Where do you see the markets by the end of December 2018?

Market returns will be interplay of profit growth and where price to earnings (PE) ratio settles. While Indian equities can sustain a higher-than-average PE ratio during times of earnings growth, the global situation needs to be monitored and how oil prices play out. There are important elections in the next 12-15 months, which can add to volatility.
 
Though we do not comment on specific market levels, one highlight worth mentioning is that growth has picked up. It is visible in auto sales, cement dispatches, etc. This should be reflected in earnings growth, too. The normalised operating profit for the Nifty grew at 15 per cent year-on-year for both, September and December 2017 quarters. We expect operating profits to continue to grow in mid-teens.

Is it advisable to stay away from mid- and small-caps over next 12 months?

There are opportunities in organised retail, consumer durables, white goods, domestic pharma, logistics, staffing services, and real estate. All these sectors are also beneficiaries of a substantial value transfer from the unorganised sector due to ongoing formalisation of the economy.

What are your expectations from the upcoming earnings season?
 
We think normalised earnings growth will be in mid-teens. Over the next 12 months, consumer companies, including autos, are likely to report good volume growth; after Q4 FY18, private banks’ slippages are likely to come down; and there should be a good margin performance from information technology companies. But, we are cautious on the provisioning requirement for banks and execution of orders by construction companies. Earnings from energy and metal companies will depend on how global growth plays out.
 
We need to watch out the impact of not only Trump tariffs, but also from central bankers shrinking their balance sheets, China cutting fiscal deficit and enduring outcome from elections in Italy and upcoming elections for House in the US.
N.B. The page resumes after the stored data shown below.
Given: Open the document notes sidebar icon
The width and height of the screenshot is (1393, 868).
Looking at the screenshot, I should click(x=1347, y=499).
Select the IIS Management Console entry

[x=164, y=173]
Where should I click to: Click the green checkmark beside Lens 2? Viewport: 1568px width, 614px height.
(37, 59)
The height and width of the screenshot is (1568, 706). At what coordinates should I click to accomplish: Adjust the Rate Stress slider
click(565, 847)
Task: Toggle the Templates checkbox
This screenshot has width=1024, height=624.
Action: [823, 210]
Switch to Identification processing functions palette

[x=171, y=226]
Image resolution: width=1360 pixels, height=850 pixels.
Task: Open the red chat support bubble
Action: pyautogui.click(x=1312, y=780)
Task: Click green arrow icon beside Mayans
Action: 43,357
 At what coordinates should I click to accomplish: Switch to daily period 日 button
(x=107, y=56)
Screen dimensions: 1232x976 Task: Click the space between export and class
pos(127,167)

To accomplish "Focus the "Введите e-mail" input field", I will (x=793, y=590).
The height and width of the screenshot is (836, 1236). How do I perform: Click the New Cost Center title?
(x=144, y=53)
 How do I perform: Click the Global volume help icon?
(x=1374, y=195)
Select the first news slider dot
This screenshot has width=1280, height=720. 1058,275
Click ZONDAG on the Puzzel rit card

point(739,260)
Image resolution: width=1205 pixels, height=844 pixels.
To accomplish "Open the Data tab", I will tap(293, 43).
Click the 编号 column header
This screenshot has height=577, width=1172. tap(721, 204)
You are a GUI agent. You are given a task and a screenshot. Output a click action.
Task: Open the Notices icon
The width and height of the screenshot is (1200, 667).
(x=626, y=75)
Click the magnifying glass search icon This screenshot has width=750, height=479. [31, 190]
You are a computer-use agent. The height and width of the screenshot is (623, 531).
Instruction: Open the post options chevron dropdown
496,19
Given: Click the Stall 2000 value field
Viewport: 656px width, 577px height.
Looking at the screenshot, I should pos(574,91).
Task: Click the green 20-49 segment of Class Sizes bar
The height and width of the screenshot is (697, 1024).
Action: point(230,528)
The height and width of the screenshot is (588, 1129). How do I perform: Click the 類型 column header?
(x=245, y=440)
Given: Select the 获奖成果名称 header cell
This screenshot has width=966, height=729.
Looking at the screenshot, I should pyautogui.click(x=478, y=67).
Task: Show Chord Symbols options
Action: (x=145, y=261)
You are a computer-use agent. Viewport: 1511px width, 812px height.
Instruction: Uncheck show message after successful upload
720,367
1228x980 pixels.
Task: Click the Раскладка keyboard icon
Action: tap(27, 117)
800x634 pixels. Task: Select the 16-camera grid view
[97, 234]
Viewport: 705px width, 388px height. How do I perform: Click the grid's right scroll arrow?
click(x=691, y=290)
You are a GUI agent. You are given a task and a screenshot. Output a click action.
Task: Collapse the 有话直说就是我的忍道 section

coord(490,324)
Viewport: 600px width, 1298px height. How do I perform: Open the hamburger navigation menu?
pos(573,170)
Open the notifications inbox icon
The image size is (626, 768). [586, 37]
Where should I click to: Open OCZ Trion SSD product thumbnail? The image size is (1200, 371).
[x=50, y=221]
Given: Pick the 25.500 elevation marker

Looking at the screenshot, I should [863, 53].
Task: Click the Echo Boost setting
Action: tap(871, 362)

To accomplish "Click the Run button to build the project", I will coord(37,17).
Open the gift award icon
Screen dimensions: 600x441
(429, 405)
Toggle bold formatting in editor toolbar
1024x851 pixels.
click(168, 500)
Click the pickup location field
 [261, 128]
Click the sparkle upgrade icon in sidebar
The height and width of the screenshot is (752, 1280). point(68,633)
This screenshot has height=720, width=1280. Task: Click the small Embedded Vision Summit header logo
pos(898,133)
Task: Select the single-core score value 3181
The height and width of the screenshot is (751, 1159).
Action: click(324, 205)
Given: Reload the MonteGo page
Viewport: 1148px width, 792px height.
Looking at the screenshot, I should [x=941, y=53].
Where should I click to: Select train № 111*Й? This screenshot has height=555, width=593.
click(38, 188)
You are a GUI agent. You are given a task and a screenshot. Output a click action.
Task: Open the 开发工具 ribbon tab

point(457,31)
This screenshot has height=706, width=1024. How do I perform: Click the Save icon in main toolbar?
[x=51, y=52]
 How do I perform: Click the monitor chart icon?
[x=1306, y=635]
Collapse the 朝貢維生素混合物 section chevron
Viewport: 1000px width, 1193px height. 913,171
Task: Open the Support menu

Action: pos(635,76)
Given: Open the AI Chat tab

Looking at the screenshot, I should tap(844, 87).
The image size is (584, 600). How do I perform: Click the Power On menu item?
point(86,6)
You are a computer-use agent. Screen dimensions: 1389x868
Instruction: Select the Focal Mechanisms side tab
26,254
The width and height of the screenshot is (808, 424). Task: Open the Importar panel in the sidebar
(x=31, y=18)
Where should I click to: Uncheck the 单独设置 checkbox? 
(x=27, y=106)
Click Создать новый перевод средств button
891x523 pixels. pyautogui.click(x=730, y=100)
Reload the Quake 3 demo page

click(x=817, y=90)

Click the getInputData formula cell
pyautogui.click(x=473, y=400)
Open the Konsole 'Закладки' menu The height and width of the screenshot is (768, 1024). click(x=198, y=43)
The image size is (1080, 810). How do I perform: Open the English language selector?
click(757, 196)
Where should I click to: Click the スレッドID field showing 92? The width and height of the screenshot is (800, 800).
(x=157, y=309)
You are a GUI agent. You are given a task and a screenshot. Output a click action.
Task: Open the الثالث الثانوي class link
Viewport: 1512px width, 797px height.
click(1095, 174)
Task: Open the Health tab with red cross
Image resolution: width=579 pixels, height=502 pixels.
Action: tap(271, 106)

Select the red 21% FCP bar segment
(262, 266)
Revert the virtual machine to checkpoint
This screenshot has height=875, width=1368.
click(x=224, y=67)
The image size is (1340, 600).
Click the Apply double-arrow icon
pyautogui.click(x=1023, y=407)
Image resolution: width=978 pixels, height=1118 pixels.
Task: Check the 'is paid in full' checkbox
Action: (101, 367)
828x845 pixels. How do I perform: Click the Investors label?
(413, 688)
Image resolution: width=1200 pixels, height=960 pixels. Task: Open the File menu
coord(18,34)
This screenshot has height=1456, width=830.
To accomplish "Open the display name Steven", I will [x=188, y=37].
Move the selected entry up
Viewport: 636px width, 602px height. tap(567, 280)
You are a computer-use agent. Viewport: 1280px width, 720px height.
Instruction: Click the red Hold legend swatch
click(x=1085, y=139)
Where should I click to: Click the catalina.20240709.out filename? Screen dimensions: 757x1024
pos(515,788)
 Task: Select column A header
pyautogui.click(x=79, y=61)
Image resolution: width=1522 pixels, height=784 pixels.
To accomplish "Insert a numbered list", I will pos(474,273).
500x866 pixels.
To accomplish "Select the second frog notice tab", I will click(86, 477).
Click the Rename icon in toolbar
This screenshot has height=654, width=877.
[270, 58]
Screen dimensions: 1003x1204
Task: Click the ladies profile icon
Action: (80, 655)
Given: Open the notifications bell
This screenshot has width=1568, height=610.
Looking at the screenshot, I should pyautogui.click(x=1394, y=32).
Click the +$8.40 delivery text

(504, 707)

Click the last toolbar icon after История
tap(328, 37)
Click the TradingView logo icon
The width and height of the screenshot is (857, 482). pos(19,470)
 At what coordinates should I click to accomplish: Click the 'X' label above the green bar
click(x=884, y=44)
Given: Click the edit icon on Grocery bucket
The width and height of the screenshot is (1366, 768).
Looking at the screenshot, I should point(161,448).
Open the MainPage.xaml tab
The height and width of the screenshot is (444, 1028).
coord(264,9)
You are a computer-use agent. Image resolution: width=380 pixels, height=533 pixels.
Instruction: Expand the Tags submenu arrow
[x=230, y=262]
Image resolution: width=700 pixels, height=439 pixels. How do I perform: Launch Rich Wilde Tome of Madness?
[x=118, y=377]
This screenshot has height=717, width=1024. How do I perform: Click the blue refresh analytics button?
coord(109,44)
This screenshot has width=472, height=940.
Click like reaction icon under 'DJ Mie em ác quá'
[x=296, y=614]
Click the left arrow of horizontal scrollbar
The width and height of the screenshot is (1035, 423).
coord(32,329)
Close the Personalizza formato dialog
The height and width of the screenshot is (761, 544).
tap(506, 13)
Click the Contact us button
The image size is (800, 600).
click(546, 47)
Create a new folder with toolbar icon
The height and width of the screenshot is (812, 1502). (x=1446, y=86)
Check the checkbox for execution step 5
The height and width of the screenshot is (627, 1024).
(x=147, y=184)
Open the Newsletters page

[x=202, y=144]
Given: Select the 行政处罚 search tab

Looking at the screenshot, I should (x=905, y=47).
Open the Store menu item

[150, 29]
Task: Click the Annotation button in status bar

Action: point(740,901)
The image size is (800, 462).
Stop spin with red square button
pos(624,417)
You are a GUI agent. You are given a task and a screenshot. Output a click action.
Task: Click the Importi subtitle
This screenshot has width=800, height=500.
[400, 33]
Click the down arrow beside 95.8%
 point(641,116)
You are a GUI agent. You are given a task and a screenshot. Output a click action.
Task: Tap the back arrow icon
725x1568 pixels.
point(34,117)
How are foreign investors  like you viewing India?

India is a quite unique, bottom-up story. An important thing we would watch out for is the resolution of non-performing loans and recapitalisation of banks. Progress on certain steel and cement assets have been encouraging. We expect this process to play out before the end of 2018. After that banks should be in a position to grow credit. The key concern will be around higher trade deficit led by crude prices. Deficit due to gold and electronics imports have also grown. India does not seem to have an answer to this by either increasing exports or doing import substitution.

What are your sector preferences?

We like consumer stocks, particularly from organised retail, durables, white goods, and select food companies. We also like banks with good low-cost deposit franchise and exposure to either small and medium enterprises, top corporate houses or a judicious combination of both. Among some of the bottom-up picks, domestic pharma, logistics, staffing services, and real estate look good. Some of these are big beneficiaries of government’s reforms leading to formalisation. We remain cautious on the infrastructure and construction sectors.

Has the fraud in the Indian banking system shaken foreign investors?

The recent scam is a distraction for sure. This can tighten credit availability in certain sectors, too. But, we do not think this will have a long-term impact. As bad loan resolution and recapitalisation programme progresses, we might see banks providing heavily for provisions. However, addition to stressed assets should significantly drop after Q4 FY18, and credit cost should decline in FY20. We like large private sector lenders and top tier state-owned banks. Good quality retail banks have continued to do well. They remain core structural bets.